It’s April! Which means it’s Spring! Which means it’s time to try new things, because anything is possible! Or maybe that’s just optimism speaking now that we’re firmly out of the movie and TV dead-zone that is the Winter. Regardless, we here at Screen Rant are trying something new for Spring.
Every month we’ve been bringing you a list of the best new releases that Netflix has to offer. Since we’ve been doing these lists we’ve seen the releases of so much great content that it’s hard to keep up. Master of None, Jessica Jones, Love, Daredevil; these things have come and gone from our lives and we’re all at the point where we need new content to fill the void. So while we’ll be bringing you the list of 10 New Netflix Additions You Need to Watch This April, right now we’re also bringing you the list of 10 Movies and TV Shows Leaving Netflix This April.
These are the movies and TV shows that you’ve been meaning to watch for years, and now that they’ll finally be gone this month. It’s finally time to dust them off, put them at the top of your list, and get binging.
2 Fast 2 Furious (2003) – April 1
Have you ever wondered when movie titles started throwing the number in the actual words of the title? Have you wanted to pin down what led to T3ken and Fant4stic? Do you want to blame 2 Fast 2 Furious? Because you might not be able to, considering that Leprechaun: Back 2 Tha Hood (which is a real movie and not at all a big prank) came out the same year.

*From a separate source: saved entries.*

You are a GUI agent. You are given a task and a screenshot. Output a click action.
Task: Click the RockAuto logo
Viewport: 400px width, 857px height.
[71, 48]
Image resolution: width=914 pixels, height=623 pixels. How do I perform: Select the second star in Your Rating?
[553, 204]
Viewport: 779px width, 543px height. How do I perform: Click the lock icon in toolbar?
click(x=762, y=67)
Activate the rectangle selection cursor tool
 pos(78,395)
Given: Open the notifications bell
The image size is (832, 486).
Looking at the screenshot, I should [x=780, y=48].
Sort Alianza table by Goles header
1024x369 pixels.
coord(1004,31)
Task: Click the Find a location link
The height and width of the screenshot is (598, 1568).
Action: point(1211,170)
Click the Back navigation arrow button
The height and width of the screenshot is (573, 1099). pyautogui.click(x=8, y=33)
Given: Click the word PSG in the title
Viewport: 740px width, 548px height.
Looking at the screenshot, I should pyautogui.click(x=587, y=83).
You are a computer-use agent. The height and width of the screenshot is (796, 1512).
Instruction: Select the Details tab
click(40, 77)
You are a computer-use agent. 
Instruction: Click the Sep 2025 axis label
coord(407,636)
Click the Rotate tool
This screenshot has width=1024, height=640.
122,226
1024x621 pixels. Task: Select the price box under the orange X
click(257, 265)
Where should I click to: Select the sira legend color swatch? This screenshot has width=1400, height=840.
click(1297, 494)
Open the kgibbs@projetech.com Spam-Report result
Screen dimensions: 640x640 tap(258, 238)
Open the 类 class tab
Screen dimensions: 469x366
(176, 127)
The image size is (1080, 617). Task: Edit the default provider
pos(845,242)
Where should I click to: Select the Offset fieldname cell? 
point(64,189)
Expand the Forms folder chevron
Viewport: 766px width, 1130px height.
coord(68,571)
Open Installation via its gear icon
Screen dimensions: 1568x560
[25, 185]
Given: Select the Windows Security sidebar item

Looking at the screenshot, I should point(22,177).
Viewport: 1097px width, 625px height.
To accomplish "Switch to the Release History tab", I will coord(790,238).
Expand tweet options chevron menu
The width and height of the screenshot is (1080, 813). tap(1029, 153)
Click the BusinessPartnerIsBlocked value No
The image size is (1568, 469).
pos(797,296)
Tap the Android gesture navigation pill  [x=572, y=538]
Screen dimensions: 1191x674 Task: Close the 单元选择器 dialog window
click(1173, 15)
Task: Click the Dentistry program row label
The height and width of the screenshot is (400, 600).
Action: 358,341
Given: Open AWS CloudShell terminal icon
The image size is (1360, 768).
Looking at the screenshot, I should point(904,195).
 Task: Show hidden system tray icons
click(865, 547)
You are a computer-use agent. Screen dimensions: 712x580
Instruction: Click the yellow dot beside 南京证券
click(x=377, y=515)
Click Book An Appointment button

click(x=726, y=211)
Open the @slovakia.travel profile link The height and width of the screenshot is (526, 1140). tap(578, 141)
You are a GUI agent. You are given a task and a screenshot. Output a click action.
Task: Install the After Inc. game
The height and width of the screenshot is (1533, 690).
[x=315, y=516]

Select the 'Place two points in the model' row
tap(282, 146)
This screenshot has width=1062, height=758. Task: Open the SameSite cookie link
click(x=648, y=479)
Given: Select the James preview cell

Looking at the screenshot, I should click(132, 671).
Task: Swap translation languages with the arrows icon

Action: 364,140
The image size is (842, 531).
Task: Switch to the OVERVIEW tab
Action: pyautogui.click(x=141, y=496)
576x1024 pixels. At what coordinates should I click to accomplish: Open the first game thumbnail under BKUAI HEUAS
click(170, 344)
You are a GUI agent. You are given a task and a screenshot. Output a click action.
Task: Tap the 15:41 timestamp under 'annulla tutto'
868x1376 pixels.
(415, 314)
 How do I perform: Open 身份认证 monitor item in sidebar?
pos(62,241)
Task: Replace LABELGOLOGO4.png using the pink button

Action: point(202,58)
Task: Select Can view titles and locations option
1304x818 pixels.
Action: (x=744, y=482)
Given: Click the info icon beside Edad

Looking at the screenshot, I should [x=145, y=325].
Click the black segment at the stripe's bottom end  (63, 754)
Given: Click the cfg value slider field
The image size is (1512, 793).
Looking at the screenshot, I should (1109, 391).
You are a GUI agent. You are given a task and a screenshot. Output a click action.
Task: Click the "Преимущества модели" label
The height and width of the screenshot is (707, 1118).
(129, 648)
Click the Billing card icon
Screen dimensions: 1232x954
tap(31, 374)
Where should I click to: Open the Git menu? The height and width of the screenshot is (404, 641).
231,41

Regardless of its title, 2 Fast 2 Furious is an interesting look at a movie franchise at the beginning of its quest for identity. Considering that the Fast and Furious franchise is moving onto its eighth film and firmly rooted in the action-thriller genre, it’s amazing to think that over a decade ago, The Fast and the Furious franchise was still about street racing and tricked out Honda Civics. So if you want to see a Vin Diesel and Dwayne Johnson-free Fast and Furious film, you better catch this one before it’s scrubbed from existence on April 1st.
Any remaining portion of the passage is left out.